In light of the recent report on the Takoradi missing girls in Ghana, there have been several speculations about forensic DNA testing and its reliability in the media. The Acting IGP of the Ghana Police Service (GPS), James Oppong-Boanuh, declared last month that some recovered human remains belonged to the missing girls, confirming their death. The declaration was based on DNA tests carried out on the human remains by the Police.

To educate and inform the Ghanaian public about forensic DNA testing, our monthly spotlight features an interview with Dan Nana Osei Mensah Bonsu, a Forensic Scientist with specialization in DNA analysis.

Dan is a lecturer at the Department of Forensic Sciences, University of Cape Coast, Ghana. He is also carrying out a doctoral research in Forensic DNA at the Australian Centre for Ancient DNA (ACAD), The University of Adelaide, Australia.

Aaron Amankwaa: What is DNA? Could you explain DNA testing in simple terms for our audience?

Dan Bonsu: DNA stands for deoxyribonucleic acid. The DNA contains all the necessary information required to produce/create any living organism. The DNA code uses four (4) “letters” called bases: A (adenine), C (cytosine), G (guanine) and T (thymine), to encode every molecule required for life. The bases are arranged in a unique order with a G always pairing a C, and an A always pairing a T to form a shape called double helix. Think of the DNA double helix like a spiral staircase (or ladder) whose steps are formed by the G-C and A-T base pairs! You can see a simplified illustration of it in this figure (Fig 1). Human cells contain two types of DNA, namely: nuclear (found in the nucleus) and mitochondrial (found in mitochondrion). There are about 3.2 billion nuclear and 16,000 mitochondrial DNA base pairs in a single human cell.

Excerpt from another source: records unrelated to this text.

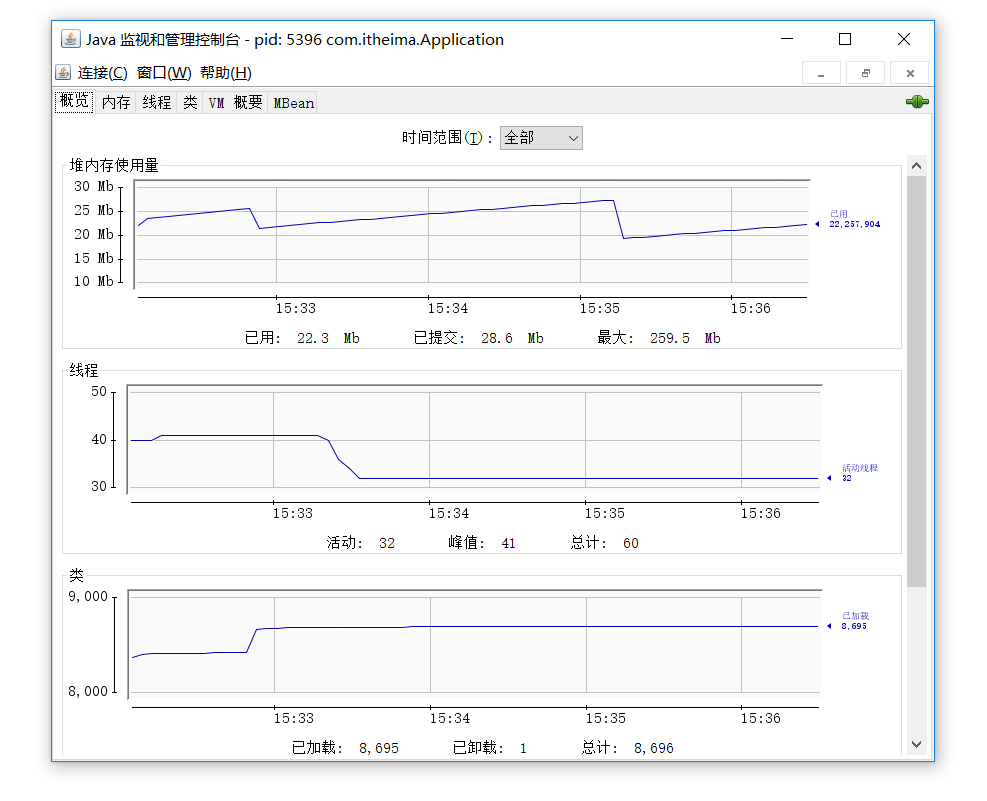This screenshot has height=801, width=987.
Task: Click the scrollbar up arrow icon
Action: tap(917, 164)
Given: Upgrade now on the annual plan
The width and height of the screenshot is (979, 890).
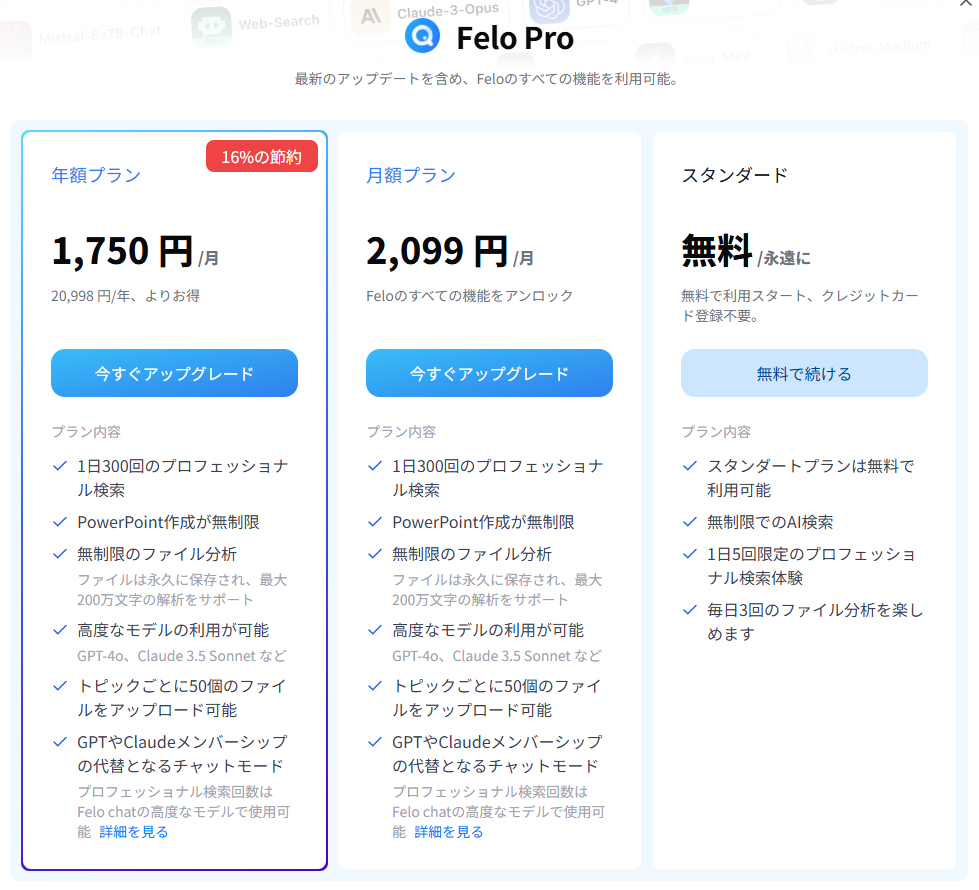Looking at the screenshot, I should point(174,373).
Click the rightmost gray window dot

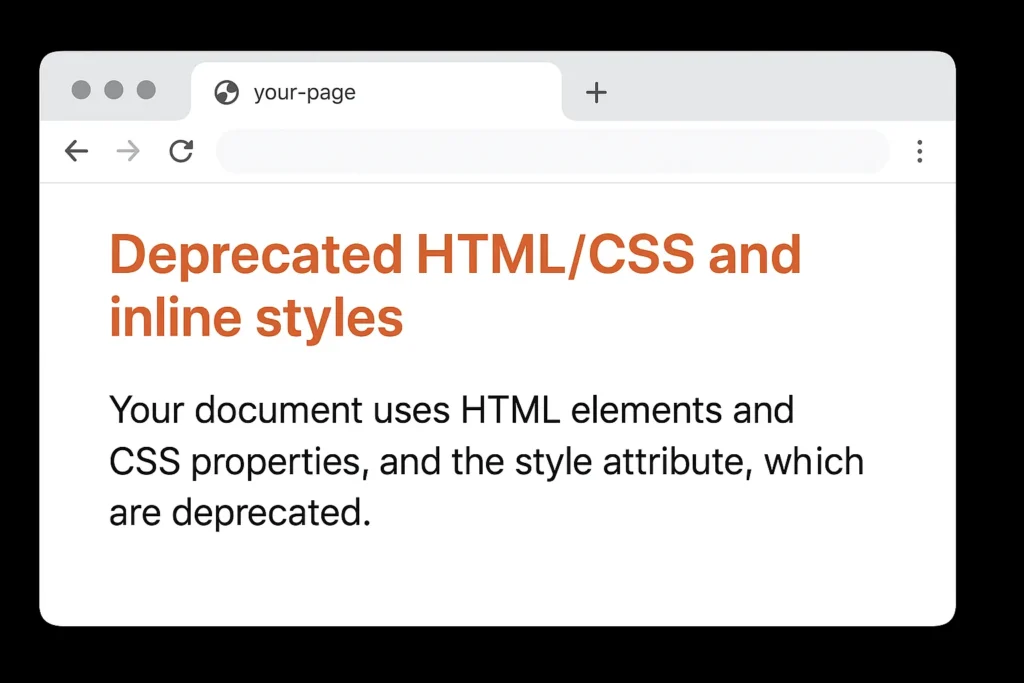(x=146, y=89)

Aaron Amankwaa: Where does the DNA come from?

Dan Bonsu: Half of our DNA is inherited from our mother, and the other half from our father, hence, every cell in a person’s body has the same DNA as they came from the combination of one egg and one sperm from the parents. There is DNA in the white blood cells, skin cells (such as those present in saliva), hair, teeth and bones. Since all the DNA of a person is essentially the same, it allows comparison of a bone sample to a blood sample. DNA (or genetic) testing (or profiling) thus examines specific segments of a person’s DNA with variations, to determine whether the individual has any biological relationship with another. The DNA profile of an individual is 50% match to their mother and a 50% match to their father. During forensic investigations, segments of the nuclear genome are frequently used because it has extreme amount of variation from one individual to another which increases the probability of obtaining a DNA profile that will be unique and individualizing.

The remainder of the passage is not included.